- _Exercise instructions_: Across all the entries, how many lines hold "text"? Answer with that number and nothing else.

- _Provided entries_:
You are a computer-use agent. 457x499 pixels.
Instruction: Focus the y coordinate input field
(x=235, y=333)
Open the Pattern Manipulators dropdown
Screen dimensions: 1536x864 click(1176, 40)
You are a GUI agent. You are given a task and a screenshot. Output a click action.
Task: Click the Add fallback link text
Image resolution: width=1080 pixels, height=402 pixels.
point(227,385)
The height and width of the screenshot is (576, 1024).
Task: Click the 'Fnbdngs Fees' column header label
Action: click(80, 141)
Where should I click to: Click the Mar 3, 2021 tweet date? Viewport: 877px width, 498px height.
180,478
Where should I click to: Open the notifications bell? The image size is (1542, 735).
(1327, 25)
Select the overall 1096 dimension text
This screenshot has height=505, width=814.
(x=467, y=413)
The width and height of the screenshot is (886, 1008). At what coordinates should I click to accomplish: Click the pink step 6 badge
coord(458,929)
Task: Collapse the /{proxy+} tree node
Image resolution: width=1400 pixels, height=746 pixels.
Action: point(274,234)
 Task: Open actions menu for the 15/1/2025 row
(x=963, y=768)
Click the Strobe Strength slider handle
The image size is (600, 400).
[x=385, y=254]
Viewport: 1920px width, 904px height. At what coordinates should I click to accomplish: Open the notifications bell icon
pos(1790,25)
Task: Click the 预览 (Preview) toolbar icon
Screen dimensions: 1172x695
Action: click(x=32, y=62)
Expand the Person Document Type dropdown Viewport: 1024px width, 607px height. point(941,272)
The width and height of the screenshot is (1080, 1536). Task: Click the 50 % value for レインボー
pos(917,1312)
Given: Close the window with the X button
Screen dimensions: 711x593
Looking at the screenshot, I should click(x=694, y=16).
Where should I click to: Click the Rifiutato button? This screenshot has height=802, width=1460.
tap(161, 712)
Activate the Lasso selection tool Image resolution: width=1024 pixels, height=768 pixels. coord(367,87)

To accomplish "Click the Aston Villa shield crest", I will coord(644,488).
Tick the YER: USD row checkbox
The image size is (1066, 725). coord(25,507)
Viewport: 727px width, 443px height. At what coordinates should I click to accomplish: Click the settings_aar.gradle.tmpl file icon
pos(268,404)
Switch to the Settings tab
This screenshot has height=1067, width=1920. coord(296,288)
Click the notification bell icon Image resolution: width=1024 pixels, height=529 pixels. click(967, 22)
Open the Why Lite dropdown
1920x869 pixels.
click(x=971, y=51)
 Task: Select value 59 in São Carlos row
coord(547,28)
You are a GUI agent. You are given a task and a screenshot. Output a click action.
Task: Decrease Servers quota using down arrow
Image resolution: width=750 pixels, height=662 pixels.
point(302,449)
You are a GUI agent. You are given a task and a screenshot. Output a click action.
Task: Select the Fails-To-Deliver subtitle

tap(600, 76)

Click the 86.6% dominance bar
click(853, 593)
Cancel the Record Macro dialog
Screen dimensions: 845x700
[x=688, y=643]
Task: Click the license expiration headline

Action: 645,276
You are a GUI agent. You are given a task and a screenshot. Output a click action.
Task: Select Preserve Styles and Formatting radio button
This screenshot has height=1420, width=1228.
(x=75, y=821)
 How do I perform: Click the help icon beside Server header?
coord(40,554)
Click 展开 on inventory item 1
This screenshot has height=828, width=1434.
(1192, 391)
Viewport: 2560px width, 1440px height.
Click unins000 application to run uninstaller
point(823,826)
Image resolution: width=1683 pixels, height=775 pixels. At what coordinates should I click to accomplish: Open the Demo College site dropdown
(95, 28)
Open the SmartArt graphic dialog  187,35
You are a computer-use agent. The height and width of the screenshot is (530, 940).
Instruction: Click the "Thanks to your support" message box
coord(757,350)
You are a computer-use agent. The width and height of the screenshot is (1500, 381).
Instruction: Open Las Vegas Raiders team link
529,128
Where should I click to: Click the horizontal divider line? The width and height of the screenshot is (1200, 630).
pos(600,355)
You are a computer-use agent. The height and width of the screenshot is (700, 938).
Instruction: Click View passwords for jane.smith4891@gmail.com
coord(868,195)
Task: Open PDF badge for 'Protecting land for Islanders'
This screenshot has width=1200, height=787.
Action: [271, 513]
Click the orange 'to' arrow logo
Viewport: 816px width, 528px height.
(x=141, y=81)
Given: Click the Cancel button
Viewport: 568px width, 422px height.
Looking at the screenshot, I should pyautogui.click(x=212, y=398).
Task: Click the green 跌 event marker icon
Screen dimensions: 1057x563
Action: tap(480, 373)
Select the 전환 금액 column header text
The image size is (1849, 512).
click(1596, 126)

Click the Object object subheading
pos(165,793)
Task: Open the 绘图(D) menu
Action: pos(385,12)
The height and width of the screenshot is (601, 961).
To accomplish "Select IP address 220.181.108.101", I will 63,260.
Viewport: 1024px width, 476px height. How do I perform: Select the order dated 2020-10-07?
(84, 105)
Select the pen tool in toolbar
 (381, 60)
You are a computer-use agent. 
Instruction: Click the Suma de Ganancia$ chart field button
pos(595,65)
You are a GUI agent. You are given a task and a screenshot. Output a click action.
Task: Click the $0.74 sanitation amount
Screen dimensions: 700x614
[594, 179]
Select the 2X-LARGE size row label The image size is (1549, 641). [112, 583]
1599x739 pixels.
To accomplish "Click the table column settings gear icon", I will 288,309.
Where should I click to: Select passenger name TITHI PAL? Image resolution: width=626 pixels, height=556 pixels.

- _Solution for this task_: 3